> **Work to complete**:
Every line below should be duplicated exactly.

---------- Records for the task ----------

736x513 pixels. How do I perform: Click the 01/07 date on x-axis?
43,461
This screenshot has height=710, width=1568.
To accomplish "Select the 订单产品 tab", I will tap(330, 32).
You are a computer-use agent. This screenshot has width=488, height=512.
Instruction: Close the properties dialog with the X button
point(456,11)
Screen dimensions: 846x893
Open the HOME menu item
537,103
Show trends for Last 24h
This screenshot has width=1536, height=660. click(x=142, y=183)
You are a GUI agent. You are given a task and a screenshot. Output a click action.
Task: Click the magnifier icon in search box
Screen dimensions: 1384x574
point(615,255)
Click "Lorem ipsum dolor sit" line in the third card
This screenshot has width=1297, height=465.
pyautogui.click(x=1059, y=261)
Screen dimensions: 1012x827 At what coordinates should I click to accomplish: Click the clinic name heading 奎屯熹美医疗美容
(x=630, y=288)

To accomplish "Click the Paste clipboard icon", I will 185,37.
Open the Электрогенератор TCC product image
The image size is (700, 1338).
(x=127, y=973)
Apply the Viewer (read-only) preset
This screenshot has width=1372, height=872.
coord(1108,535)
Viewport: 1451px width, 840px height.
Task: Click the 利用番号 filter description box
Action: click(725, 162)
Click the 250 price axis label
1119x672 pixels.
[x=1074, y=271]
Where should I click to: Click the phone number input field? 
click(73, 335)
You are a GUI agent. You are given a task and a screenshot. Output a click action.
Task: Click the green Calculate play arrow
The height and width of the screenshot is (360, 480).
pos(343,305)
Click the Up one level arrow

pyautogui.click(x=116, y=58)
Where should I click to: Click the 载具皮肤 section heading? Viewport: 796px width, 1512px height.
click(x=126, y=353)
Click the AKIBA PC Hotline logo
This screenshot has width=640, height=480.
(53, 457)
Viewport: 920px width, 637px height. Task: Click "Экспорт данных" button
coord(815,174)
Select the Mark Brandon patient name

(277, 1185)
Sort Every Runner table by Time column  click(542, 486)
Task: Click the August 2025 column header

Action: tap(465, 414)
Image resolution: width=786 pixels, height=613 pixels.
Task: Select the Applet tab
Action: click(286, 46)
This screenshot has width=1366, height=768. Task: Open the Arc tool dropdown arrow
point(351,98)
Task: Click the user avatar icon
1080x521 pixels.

----------

> **Solved exercise**:
736x513 pixels. How do I perform: Click the 01/07 date on x-axis?
43,461
This screenshot has height=710, width=1568.
To accomplish "Select the 订单产品 tab", I will tap(330, 32).
You are a computer-use agent. This screenshot has width=488, height=512.
Instruction: Close the properties dialog with the X button
point(456,11)
Screen dimensions: 846x893
Open the HOME menu item
537,103
Show trends for Last 24h
This screenshot has width=1536, height=660. click(x=142, y=183)
You are a GUI agent. You are given a task and a screenshot. Output a click action.
Task: Click the magnifier icon in search box
Screen dimensions: 1384x574
point(615,255)
Click "Lorem ipsum dolor sit" line in the third card
This screenshot has width=1297, height=465.
pyautogui.click(x=1059, y=261)
Screen dimensions: 1012x827 At what coordinates should I click to accomplish: Click the clinic name heading 奎屯熹美医疗美容
(x=630, y=288)

To accomplish "Click the Paste clipboard icon", I will 185,37.
Open the Электрогенератор TCC product image
The image size is (700, 1338).
(x=127, y=973)
Apply the Viewer (read-only) preset
This screenshot has width=1372, height=872.
coord(1108,535)
Viewport: 1451px width, 840px height.
Task: Click the 利用番号 filter description box
Action: click(725, 162)
Click the 250 price axis label
1119x672 pixels.
[x=1074, y=271]
Where should I click to: Click the phone number input field? 
click(73, 335)
You are a GUI agent. You are given a task and a screenshot. Output a click action.
Task: Click the green Calculate play arrow
The height and width of the screenshot is (360, 480).
pos(343,305)
Click the Up one level arrow

pyautogui.click(x=116, y=58)
Where should I click to: Click the 载具皮肤 section heading? Viewport: 796px width, 1512px height.
click(x=126, y=353)
Click the AKIBA PC Hotline logo
This screenshot has width=640, height=480.
(53, 457)
Viewport: 920px width, 637px height. Task: Click "Экспорт данных" button
coord(815,174)
Select the Mark Brandon patient name

(277, 1185)
Sort Every Runner table by Time column  click(542, 486)
Task: Click the August 2025 column header

Action: tap(465, 414)
Image resolution: width=786 pixels, height=613 pixels.
Task: Select the Applet tab
Action: click(286, 46)
This screenshot has width=1366, height=768. Task: Open the Arc tool dropdown arrow
point(351,98)
Task: Click the user avatar icon
1080x521 pixels.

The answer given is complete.